Building an Email List? Follow These 3 Simple Steps To Get The Most Out Of It.

7 months ago   •   2 min read

By Ernesto Gutierrez, MD
Photo by Brett Jordan / Unsplash
Table of contents

The key to a healthy email list isn’t a tool or platform; it’s your strategy behind it.

Since 2013 I have been consulting with independent physicians, clinic owners, and doctors looking to build an online business. If you’ve ever considered it, you’ve heard you need to build your email list. Every book you read, podcast you listen to, and coach you hire tells you your email list is your online business’s main asset.

And although you despise receiving email (you actually don’t but that’s for another essay), you go ahead and start one.

Unfortunately most doctors do it wrong.

When someone gives you their email, they’re telling you they want to hear from you.

Here’s how you should do it, step by step:

Step 1: Create an onboarding sequence.

By far, the email with the highest open rates you will ever send is the first email you send someone.
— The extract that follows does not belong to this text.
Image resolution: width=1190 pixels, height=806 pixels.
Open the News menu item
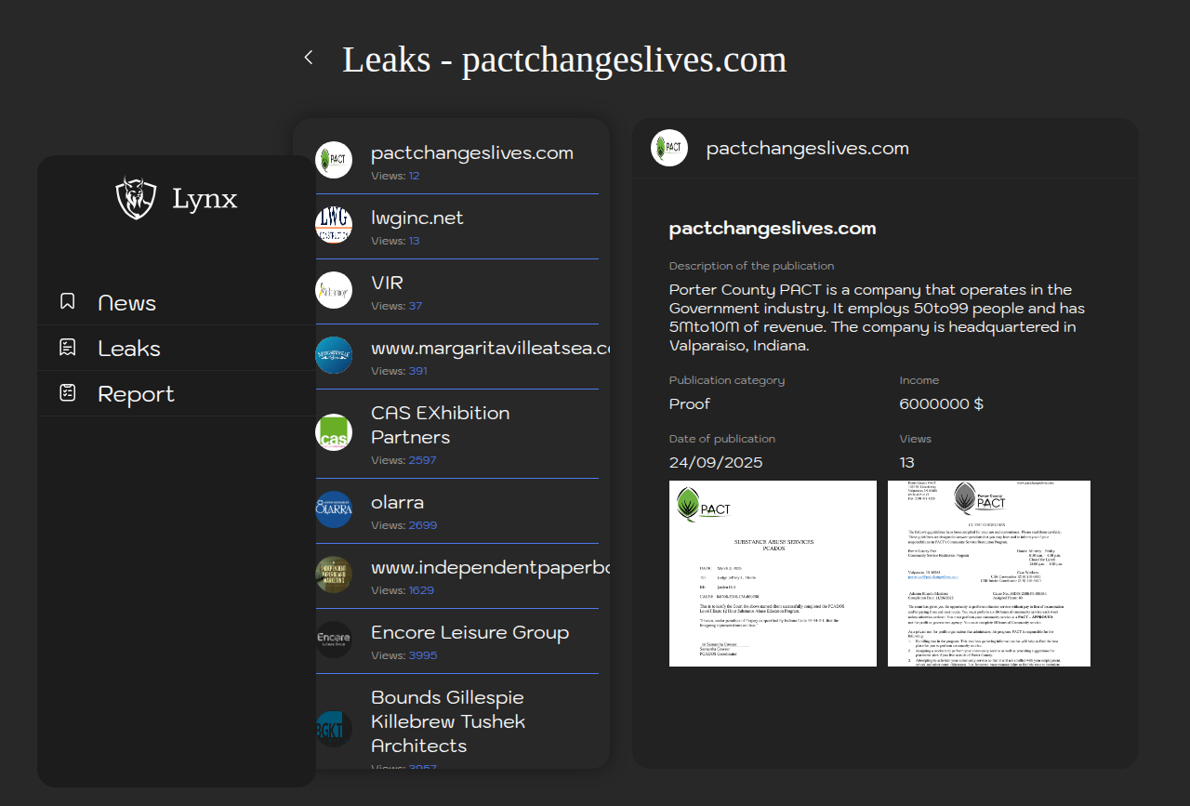coord(126,303)
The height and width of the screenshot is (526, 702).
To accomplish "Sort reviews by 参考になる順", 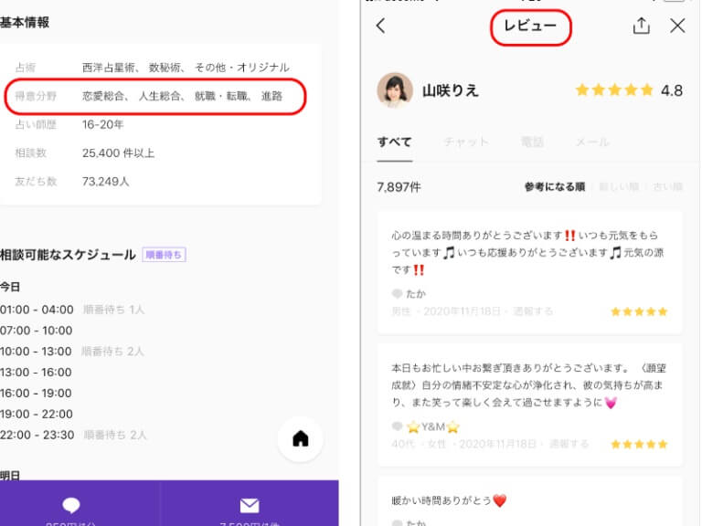I will 554,187.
Yet most first time entrepreneurs waste it by sending the generic email provided by their email platform. What you should do is personalize this email, and create a sequence of 5–7 emails welcoming this new subscriber to your list, educating them about your field or specialty, and getting them used to seeing you in their inbox.
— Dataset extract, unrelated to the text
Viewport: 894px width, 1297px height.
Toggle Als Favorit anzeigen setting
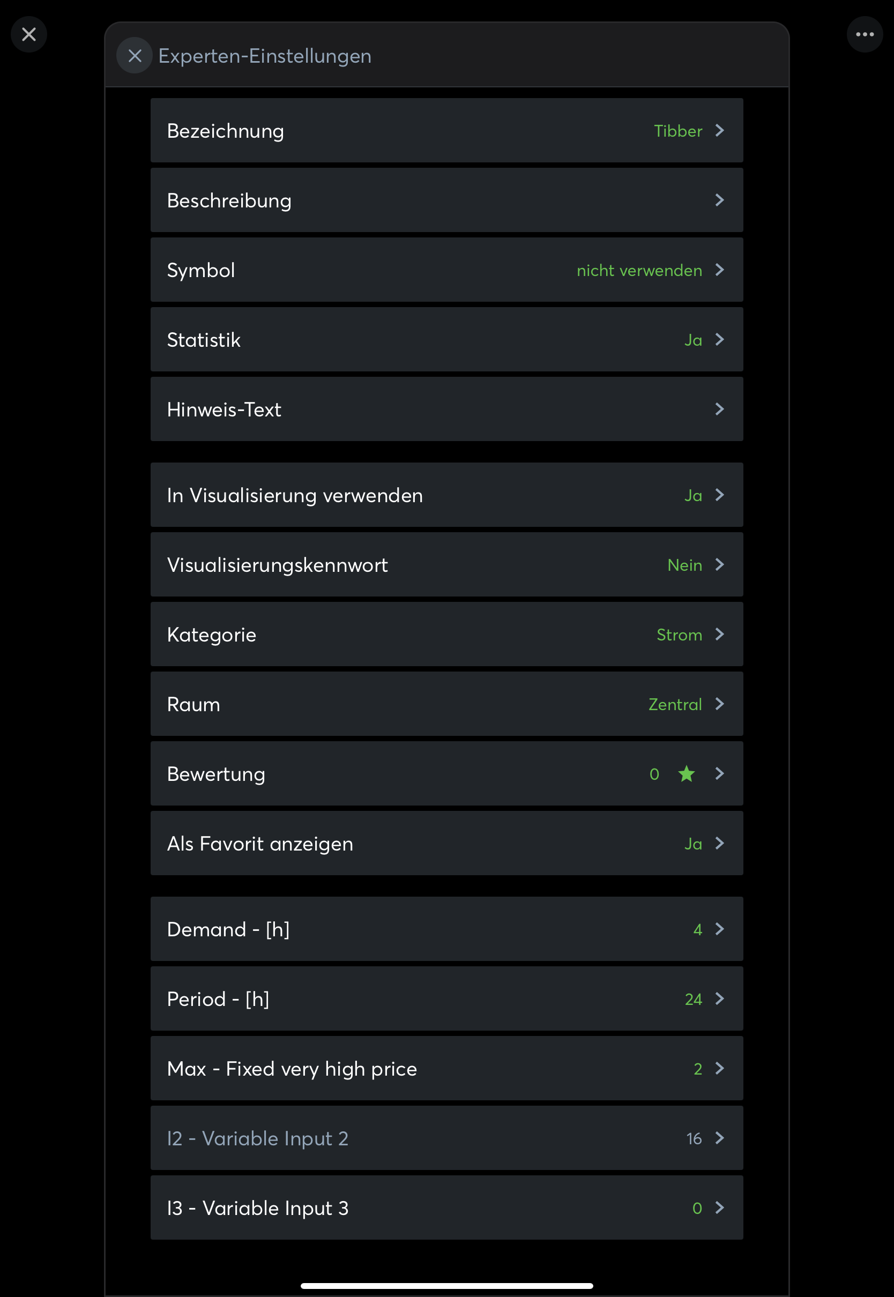pyautogui.click(x=693, y=843)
Every modern ESP can do this. If yours can’t it’s time to find a new one!

Step 2: Earn the permission to sell.

The most common mistake physicians make with their email list is email only when they want / need something from their subscribers.
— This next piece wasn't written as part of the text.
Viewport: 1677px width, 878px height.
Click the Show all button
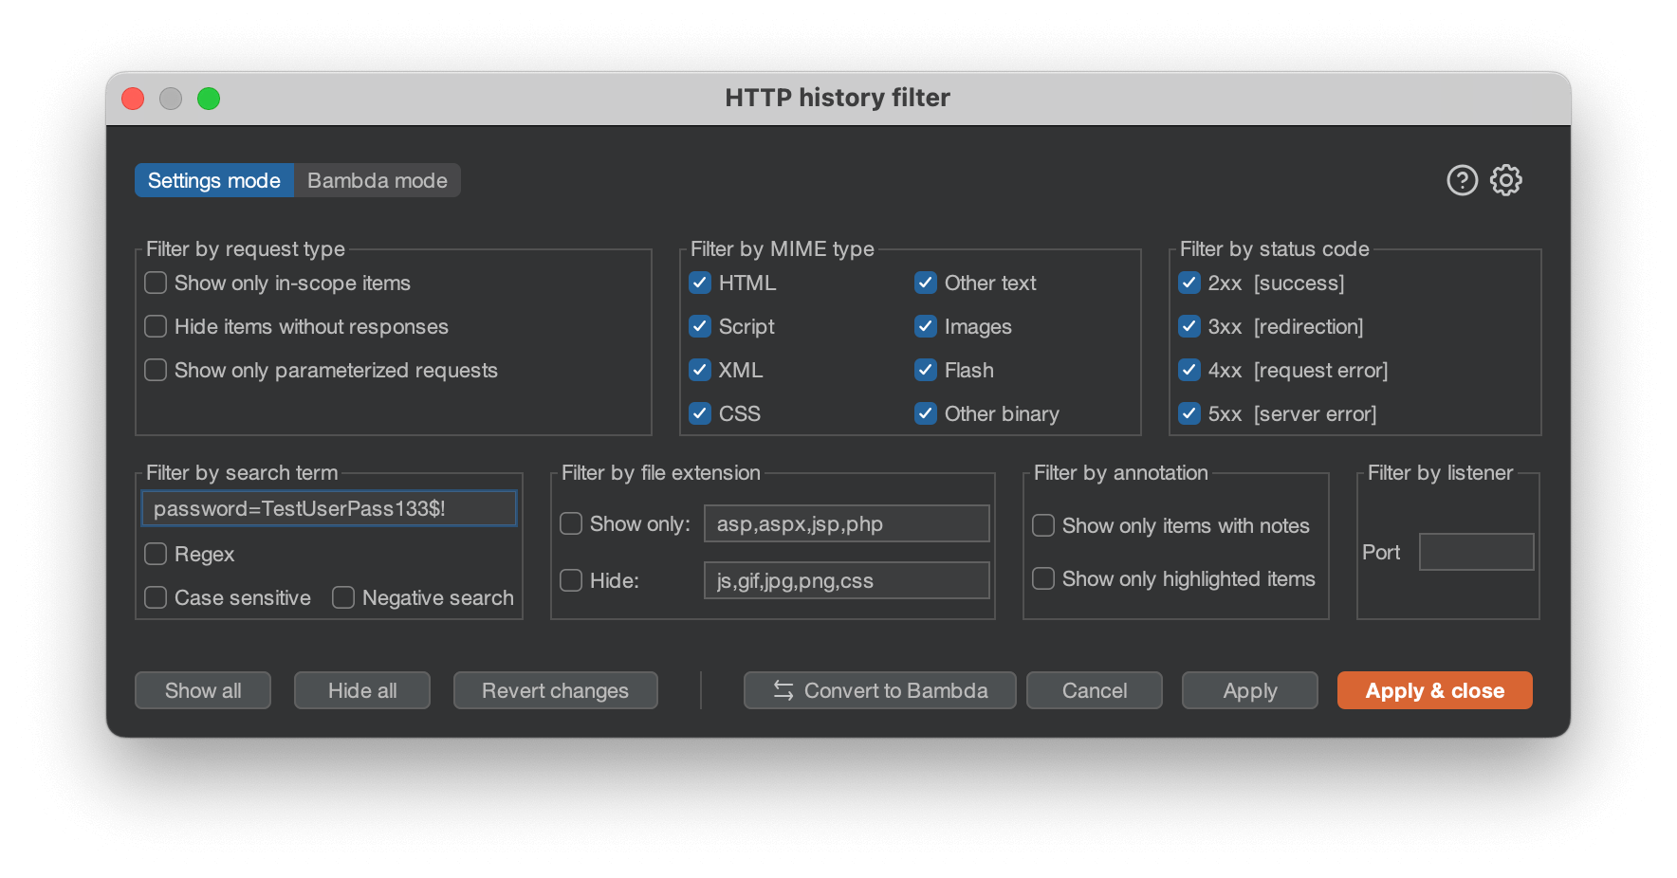(202, 690)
If all you email about are promotions, discounts, specials, and new services, you’re not providing any value. On the contrary, you’re asking for something. That’s why so many people unsubscribe every time you send an email.

Instead, provide your subscribers with valuable information at least once per week.

Step 3: But make it clear you run a business!

The other extreme of the spectrum is no better… If you send value-packed emails every week and never ask for a sale, you’ll be put in your client’s friendzone.

And if you recall your high school and college years, nobody likes being in the friendzone!

It’s difficult to come up with an exact formula but I aim to make an offer at least every 4–5 emails. It can be a bit more frequent during launches or promotions but don’t let more than 2 months go by without making an offer.